If you’re happy and you know it, clap your hands (clap, clap).”

African American Family Parents and ChildrenMy friends and I had a great time clapping, stomping, and spinning into happiness while singing this song. As I’ve grown older, though, it takes a little more to make me happy. Even more important, I want my whole family to experience happiness now, not just me. To my surprise, my clapping, stomping, and singing does not necessarily increase my family’s happiness (go figure). Fortunately, happiness is something we can nurture, something we can increase by establishing a variety of daily habits. Research has identified 10 habits that contribute to happiness. If we teach these habits to our children and practice them ourselves, we can nurture happiness in our family. Let me list the 10 happiness habits for you (and you can read more about them on Psyblog. Notice that the first letter of each habit spells out GREAT DREAM.

  • Giving: doing things for others.
  • Relating: connecting with other people.
  • Exercising: taking care of our bodies.
  • Appreciating: noticing the people and the world around us.
  • Trying out: learning new things.
  • Direction: having goals we can look forward to.
  • Resilience: finding ways to bounce back.
  • Emotions: taking a positive approach to life.
  • Acceptance: being comfortable with who we are.
  • Meaning: being a part of something bigger.

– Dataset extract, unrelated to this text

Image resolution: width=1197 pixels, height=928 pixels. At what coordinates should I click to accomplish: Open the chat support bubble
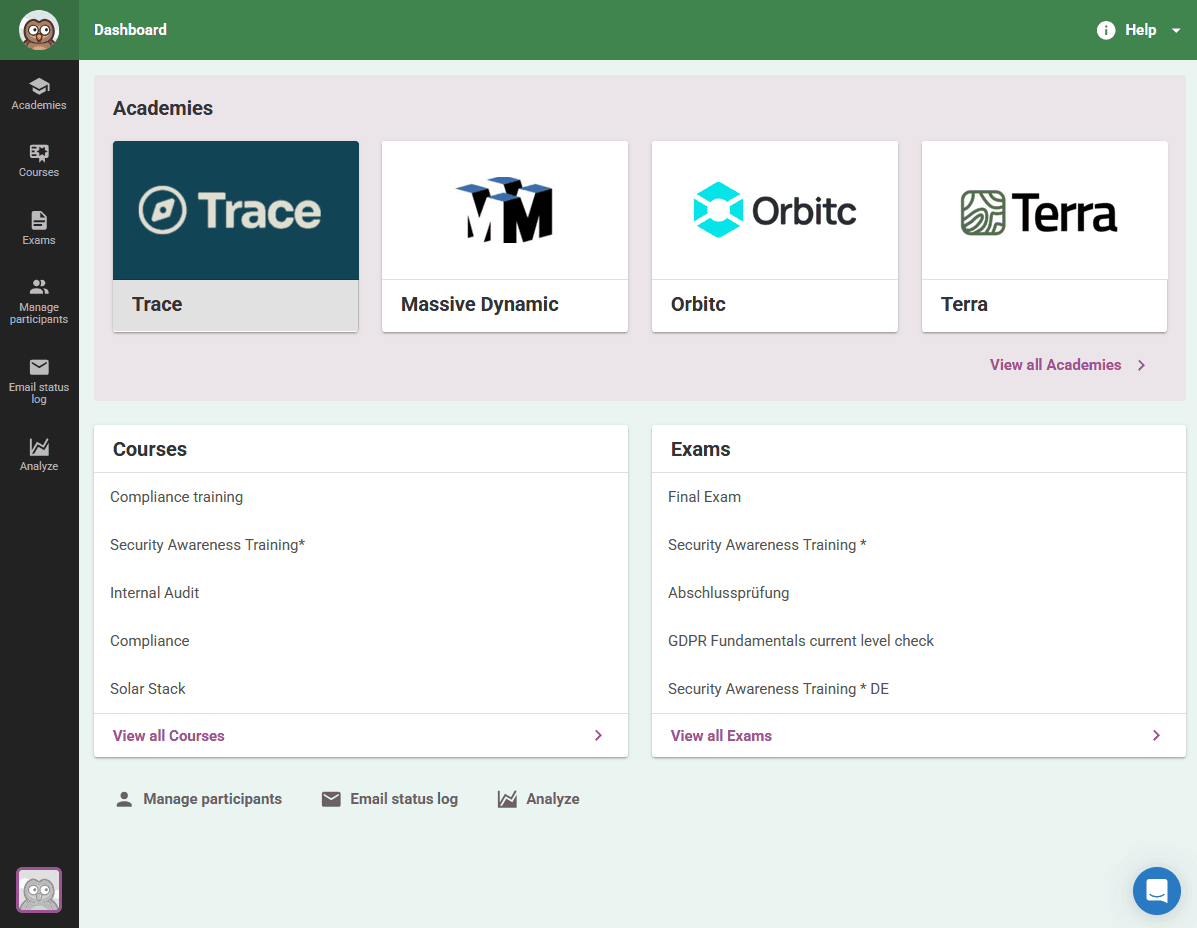pyautogui.click(x=1156, y=890)
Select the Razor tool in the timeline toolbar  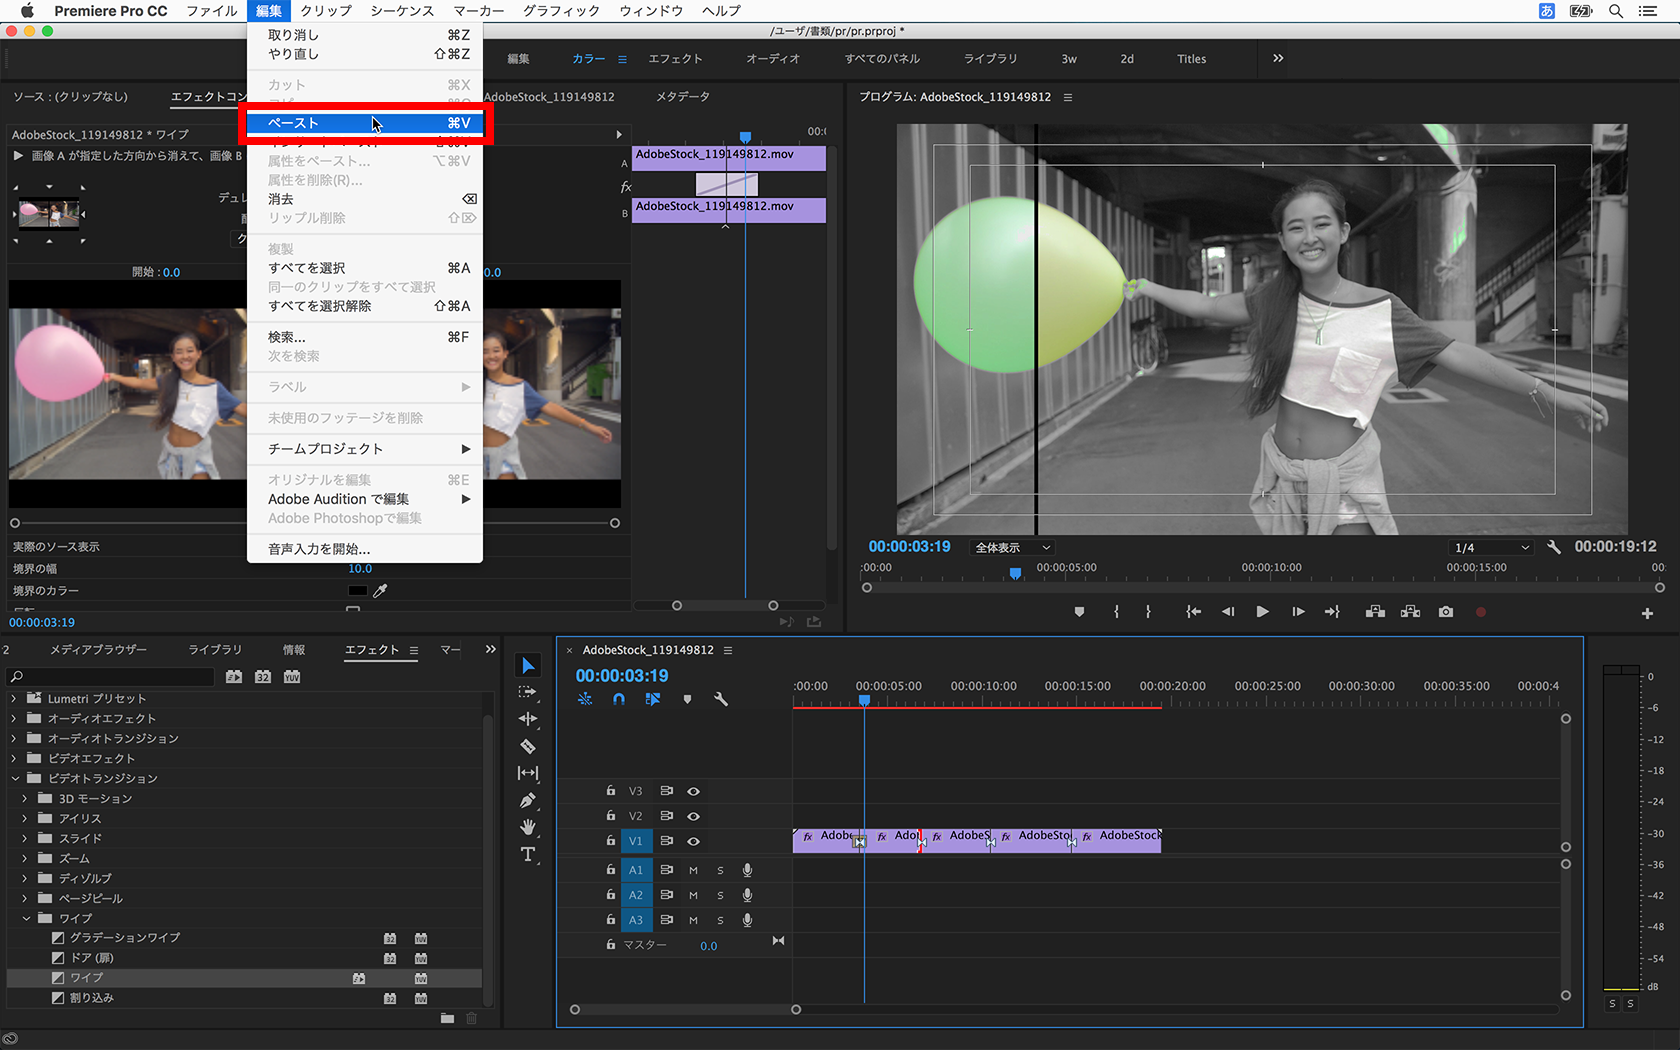(x=528, y=746)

These habits help increase happiness for individuals…and for our families. Not surprisingly, people are better at some of these habits than others. A recent survey of 5,000 people (you can take the survey for yourself at Do Something Different) revealed that acceptance, although the habit most strongly linked to life satisfaction, is the habit practiced least often. Almost half of the 5,000 people surveyed rated themselves as 5 or less on a scale of 1-10 in the area of acceptance. In other words, a full 46% rated themselves below the halfway point in terms of self-acceptance. Acceptance is a happiness habit which every family can likely improve. How can you increase acceptance in your family? I’m glad you asked. (Well, technically I raised the question…but I hope you’re at least a tad bit curious.)

  1. Model acceptance of yourself. Accept yourself shortcomings and all. Be kind to yourself. Make sure your language and actions reveal that you see your mistakes as opportunities to learn. Recognize what you do well and be willing to humbly verbalize your strengths.
  2. Model acceptance of others in your family. Show kindness to your spouse and children. Let your language and your response to them reveal that you believe their mistakes are opportunities to learn as well. Trust them to do significant tasks in the home, even as they are learning how to do them well.
  3. Recognize their strengths. Verbally acknowledging their skills.
  4. Enjoy your spouse’s and children’s strengths and interests. Even if their interests do not initially “turn you on,” learn about them. Listen to them talk about their interest. Read up on their interests. Help create opportunities for them to learn and grow in their areas of strength. Support them in pursuing their interests.
  5. Spend time with your family, both times of quietness and times of activity. Times of activity allow you to have fun together, to accomplish goals together, and to work together. This builds acceptance. Times of peace and quiet allow us to grow comfortable with one another’s silence, to accept one another even when we are not pursuing the same goals.

I’m sure there are other ways to nurture acceptance in our families. Share with us ways in which you promote acceptance within your family? Also, stay tuned over the next several blogs as we continue to explore practical ways to promote the other keys of happiness in our families.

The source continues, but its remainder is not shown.